Peringatan Hari Bumi, TN Tanjung Puting Libatkan Pelajar di Seruyan
SERUYAN, TABALIEN.com – Peringatan Hari Bumi Seruyan melibatkan pelajar dari tingkat Sekolah Dasar hingga Sekolah Menengah Atas dalam kegiatan penanaman mangrove di Kuala Pembuang, Kabupaten Seruyan, Selasa, 22 April 2026. Kegiatan ini digelar oleh Balai Taman Nasional Tanjung Puting wilayah Seruyan bersama komunitas Gawi Bapakat.

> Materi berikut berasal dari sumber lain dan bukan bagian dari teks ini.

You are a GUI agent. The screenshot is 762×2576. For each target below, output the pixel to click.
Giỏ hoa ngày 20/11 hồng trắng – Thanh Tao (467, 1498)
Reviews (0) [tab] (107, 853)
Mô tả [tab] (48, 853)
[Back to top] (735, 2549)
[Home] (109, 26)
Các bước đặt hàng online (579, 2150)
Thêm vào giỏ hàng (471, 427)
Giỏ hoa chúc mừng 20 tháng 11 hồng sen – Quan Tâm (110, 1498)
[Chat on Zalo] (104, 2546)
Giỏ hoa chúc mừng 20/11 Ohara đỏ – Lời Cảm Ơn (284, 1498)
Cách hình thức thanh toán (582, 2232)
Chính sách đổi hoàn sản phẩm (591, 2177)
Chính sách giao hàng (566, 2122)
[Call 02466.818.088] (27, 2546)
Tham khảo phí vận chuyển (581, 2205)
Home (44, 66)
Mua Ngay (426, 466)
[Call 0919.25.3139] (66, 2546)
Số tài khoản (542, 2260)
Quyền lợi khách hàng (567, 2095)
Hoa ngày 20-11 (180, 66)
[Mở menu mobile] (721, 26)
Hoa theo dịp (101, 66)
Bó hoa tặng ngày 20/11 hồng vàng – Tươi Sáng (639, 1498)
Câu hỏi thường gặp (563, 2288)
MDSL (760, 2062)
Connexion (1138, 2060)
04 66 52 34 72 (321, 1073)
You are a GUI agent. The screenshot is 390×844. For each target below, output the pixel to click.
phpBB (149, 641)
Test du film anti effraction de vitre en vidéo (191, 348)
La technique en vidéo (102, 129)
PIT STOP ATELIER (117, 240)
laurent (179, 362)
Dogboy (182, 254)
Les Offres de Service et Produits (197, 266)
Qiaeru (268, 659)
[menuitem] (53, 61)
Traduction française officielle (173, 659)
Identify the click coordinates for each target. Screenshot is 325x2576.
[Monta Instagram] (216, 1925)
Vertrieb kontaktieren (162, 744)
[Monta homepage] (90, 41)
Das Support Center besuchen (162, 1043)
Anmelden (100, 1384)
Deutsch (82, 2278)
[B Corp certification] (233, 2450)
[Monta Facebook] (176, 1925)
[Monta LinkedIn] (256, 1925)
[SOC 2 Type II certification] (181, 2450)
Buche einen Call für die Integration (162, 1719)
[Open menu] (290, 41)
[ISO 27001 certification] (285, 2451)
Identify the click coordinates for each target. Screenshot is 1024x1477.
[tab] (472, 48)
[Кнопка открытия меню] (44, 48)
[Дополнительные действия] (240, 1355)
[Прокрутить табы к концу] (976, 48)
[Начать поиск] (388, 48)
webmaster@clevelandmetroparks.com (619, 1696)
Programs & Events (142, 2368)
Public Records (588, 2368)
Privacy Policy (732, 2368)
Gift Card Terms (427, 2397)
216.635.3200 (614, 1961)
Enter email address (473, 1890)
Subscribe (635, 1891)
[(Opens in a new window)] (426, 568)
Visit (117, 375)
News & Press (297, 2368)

Kegiatan bertema Giving Earth Space itu menjadi bagian dari edukasi lingkungan bagi pelajar. Melalui aktivitas menanam mangrove, peserta diperkenalkan pada pentingnya menjaga ekosistem pesisir.
Balai Taman Nasional Tanjung Puting mendorong kegiatan edukatif seperti ini untuk meningkatkan kesadaran generasi muda terhadap pelestarian alam. Partisipasi pelajar dinilai penting agar kepedulian terhadap lingkungan tumbuh sejak usia sekolah.
Selain menanam mangrove, siswa juga mengikuti rangkaian kegiatan edukasi terkait konservasi. Materi yang disampaikan mencakup fungsi hutan mangrove, perlindungan pesisir, serta peran masyarakat dalam menjaga lingkungan.
Guru SD Negeri 2 Kuala Pembuang II, Dahlia, mengatakan siswa menunjukkan antusiasme tinggi saat mengikuti kegiatan Hari Bumi Seruyan tersebut.
“Mereka senang dan sangat antusias saat menanam bibit mangrove yang telah disediakan. Kegiatan ini membantu guru mengenalkan kepedulian lingkungan kepada siswa,” ujar Dahlia, Selasa, 22 April 2026.
Menurut Dahlia, kegiatan di alam terbuka juga memberi dampak positif bagi perkembangan siswa. Interaksi langsung dengan lingkungan membuat anak lebih memahami pentingnya menjaga alam.
“Jika kegiatan seperti ini rutin dilakukan, siswa dapat belajar mencintai lingkungan sejak dini sekaligus mengurangi ketergantungan pada penggunaan smartphone,” kata Dahlia.
Peringatan Hari Bumi Seruyan juga menjadi ruang kolaborasi antara lembaga konservasi, komunitas, dan dunia pendidikan. Melalui kegiatan tersebut, pelajar diharapkan memiliki kesadaran menjaga lingkungan sebagai bagian dari tanggung jawab bersama.
Kegiatan serupa direncanakan kembali digelar dalam program edukasi lingkungan berikutnya oleh Balai Taman Nasional Tanjung Puting di wilayah Kabupaten Seruyan.